What the task requires — Find every line in the rows below that contains the string "Viewport" and copy each one out. Matching is case-sensitive.

[Target position records]
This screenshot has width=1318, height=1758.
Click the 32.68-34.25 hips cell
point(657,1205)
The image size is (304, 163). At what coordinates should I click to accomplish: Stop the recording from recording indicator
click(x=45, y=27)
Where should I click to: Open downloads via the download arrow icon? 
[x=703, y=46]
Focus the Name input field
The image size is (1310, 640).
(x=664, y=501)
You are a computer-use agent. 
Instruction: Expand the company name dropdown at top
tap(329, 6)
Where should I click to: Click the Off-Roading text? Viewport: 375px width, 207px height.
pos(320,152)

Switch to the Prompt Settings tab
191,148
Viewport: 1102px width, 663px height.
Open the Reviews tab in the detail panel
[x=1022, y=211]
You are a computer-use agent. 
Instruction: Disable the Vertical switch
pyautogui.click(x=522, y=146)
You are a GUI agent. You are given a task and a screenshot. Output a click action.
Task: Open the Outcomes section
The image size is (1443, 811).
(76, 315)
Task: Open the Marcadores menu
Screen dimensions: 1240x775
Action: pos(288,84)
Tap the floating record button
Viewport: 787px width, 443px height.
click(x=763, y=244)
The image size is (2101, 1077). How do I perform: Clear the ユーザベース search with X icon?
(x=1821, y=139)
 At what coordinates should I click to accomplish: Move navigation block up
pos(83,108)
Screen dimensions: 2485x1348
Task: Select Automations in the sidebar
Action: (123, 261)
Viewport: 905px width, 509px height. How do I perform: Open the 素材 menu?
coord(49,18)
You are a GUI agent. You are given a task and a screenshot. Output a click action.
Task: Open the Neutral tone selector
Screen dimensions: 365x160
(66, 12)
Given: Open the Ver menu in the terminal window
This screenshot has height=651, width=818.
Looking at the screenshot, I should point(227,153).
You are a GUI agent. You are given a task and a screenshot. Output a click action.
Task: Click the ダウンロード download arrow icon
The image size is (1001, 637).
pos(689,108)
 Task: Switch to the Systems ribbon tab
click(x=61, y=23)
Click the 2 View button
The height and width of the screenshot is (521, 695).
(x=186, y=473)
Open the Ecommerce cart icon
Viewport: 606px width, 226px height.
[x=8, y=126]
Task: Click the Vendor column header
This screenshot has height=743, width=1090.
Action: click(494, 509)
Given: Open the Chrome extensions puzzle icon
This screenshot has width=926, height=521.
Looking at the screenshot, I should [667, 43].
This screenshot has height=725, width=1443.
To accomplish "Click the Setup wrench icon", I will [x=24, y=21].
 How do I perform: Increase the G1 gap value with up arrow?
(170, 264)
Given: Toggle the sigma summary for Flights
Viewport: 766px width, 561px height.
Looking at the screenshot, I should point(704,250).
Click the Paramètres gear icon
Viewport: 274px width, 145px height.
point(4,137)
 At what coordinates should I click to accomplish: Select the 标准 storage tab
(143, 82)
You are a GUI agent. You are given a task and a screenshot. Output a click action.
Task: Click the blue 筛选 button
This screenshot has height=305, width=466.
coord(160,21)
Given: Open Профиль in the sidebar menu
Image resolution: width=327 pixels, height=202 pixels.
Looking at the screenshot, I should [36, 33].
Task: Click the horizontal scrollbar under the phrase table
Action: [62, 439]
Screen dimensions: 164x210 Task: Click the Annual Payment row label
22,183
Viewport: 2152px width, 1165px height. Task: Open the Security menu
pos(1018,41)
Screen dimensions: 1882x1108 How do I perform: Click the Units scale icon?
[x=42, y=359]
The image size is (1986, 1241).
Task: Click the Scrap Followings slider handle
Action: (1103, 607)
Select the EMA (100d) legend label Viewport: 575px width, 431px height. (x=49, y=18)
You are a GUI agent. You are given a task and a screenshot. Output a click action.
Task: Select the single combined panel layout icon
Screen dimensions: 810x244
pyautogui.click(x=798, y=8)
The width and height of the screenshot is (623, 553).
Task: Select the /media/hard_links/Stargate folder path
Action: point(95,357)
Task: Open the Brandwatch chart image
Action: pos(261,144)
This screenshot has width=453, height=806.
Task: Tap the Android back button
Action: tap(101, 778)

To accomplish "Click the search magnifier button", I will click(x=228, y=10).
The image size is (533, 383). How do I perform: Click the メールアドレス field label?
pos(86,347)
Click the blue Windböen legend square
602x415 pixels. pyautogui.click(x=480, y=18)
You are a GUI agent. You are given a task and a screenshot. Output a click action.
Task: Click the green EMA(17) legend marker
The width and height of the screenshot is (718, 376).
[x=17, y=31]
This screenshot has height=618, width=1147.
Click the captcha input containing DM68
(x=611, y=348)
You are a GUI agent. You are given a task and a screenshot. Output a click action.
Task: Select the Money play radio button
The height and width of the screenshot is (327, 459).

Output —
Where should I click to: Click the Off-Roading text? Viewport: 375px width, 207px height.
Viewport: 1102px width, 663px height.
Viewport: 787px width, 443px height.
Viewport: 905px width, 509px height. How do I perform: Open the 素材 menu?
Viewport: 606px width, 226px height.
Viewport: 766px width, 561px height.
Viewport: 274px width, 145px height.
Viewport: 2152px width, 1165px height. Task: Open the Security menu
Select the EMA (100d) legend label Viewport: 575px width, 431px height. (x=49, y=18)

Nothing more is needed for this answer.